WHAT YOU NEED TO DO :: Nothing but a full, exact copy of the data is needed.

*** MATERIAL FOR THIS EXERCISE ***

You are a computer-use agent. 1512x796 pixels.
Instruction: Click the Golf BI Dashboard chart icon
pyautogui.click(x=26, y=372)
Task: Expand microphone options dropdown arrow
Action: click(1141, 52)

*** End of MATERIAL FOR THIS EXERCISE ***

RESULT OF THIS TASK ::
You are a computer-use agent. 1512x796 pixels.
Instruction: Click the Golf BI Dashboard chart icon
pyautogui.click(x=26, y=372)
Task: Expand microphone options dropdown arrow
Action: click(1141, 52)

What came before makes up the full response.